O presidente do STF Luiz Fux negou o pedido, dizendo que os elementos trazidos não se enquadravam em nenhuma das hipóteses de impedimento ou suspeição. “Na narrativa da arguição da suspeição e impedimento, o iminente advogado suscita apenas inconformismos com as decisões judiciais adotadas.”

No mesmo dia do julgamento do STF, o presidente da Câmara, Arthur Lira (PP-AL), apresentou recurso ao STF, em um caso de 2018 de outro deputado, para que fique definido que é do Congresso a última palavra sobre a cassação de um mandato parlamentar.

INDULTO
No dia seguinte ao do julgamento do STF que condenou Silveira, o presidente Jair Bolsonaro publicou um decreto concedendo um indulto individual, benefício também conhecido como graça, para perdoar todas as punições aplicadas pela suprema corte ao deputado.

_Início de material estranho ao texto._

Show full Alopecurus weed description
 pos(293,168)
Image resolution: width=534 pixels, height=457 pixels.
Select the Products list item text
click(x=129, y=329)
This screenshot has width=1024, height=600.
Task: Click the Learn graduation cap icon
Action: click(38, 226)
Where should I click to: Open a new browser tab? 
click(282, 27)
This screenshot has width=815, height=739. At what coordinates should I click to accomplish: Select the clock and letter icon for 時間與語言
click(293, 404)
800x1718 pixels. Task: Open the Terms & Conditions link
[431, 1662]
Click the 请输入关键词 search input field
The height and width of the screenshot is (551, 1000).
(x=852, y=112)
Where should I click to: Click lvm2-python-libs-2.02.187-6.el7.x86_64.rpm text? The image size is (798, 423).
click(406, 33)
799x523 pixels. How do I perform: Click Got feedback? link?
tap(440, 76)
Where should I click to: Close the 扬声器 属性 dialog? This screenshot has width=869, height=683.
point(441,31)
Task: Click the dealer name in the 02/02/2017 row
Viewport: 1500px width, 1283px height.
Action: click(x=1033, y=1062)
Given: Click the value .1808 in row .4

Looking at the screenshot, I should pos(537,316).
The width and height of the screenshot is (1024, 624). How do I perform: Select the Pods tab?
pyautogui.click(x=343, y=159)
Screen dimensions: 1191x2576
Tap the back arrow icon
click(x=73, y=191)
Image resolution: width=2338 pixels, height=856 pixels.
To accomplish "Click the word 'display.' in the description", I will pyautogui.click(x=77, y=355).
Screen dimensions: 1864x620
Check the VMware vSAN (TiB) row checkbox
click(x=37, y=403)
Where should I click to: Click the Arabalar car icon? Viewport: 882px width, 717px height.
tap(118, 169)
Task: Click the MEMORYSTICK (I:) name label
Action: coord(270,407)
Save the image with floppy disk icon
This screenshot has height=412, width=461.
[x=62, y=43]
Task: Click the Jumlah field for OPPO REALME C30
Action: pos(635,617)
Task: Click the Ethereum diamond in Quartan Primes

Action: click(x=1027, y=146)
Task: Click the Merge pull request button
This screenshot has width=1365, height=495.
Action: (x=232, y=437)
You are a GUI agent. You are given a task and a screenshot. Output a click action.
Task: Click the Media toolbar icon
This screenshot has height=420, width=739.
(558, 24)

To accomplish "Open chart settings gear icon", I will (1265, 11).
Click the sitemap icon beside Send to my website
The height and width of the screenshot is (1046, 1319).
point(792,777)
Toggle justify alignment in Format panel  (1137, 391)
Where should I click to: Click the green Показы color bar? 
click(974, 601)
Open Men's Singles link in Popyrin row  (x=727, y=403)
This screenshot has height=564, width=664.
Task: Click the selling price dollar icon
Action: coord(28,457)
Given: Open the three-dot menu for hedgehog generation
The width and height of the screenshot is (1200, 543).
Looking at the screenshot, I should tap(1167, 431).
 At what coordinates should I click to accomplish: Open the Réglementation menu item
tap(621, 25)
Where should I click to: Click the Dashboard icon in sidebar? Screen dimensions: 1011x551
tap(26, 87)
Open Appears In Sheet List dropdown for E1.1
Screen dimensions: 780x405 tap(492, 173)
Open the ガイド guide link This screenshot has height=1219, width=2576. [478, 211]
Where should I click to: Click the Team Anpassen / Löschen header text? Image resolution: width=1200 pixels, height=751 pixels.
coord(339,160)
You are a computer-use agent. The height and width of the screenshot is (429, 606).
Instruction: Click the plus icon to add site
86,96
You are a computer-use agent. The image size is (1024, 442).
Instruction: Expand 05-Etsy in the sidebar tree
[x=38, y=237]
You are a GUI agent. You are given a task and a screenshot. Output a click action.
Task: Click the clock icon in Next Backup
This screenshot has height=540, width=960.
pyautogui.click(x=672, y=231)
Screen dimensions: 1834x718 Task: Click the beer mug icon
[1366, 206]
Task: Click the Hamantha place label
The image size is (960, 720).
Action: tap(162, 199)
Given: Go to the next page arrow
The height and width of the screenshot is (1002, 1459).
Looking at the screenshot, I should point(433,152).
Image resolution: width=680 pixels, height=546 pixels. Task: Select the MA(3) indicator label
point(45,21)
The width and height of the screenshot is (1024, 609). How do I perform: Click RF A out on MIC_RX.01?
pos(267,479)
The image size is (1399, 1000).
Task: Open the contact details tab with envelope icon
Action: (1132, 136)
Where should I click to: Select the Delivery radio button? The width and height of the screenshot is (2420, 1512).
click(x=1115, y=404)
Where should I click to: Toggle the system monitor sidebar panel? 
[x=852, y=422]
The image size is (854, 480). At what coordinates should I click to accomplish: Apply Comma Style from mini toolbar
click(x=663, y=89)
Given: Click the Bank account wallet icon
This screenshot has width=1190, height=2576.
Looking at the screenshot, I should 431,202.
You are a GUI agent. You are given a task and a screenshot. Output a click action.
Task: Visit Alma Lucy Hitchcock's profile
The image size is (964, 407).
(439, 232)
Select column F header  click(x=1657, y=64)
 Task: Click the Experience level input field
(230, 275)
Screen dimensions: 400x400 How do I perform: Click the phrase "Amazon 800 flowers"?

A principal controvérsia a surgir no meio jurídico foi se Bolsonaro poderia ter concedido o perdão da pena de prisão a um aliado político sob as justificativas de que a prisão dele representa uma afronta à liberdade de expressão e de que o presidente pode usar essa via jurídica para corrigir uma decisão de outro Poder, no caso o Judiciário.

Segundo parte dos especialistas em direito criminal e constitucional, esses motivos apresentados por Bolsonaro tornam o decreto inconstitucional. Dizem que, para ser de acordo com a lei, o perdão deveria ter razões humanitárias, como uma doença grave ou terminal, como ocorre tradicionalmente.

Mas outra corrente entende que a Constituição concede amplo poder ao presidente na definição do indulto, e não impõe limites para a medida.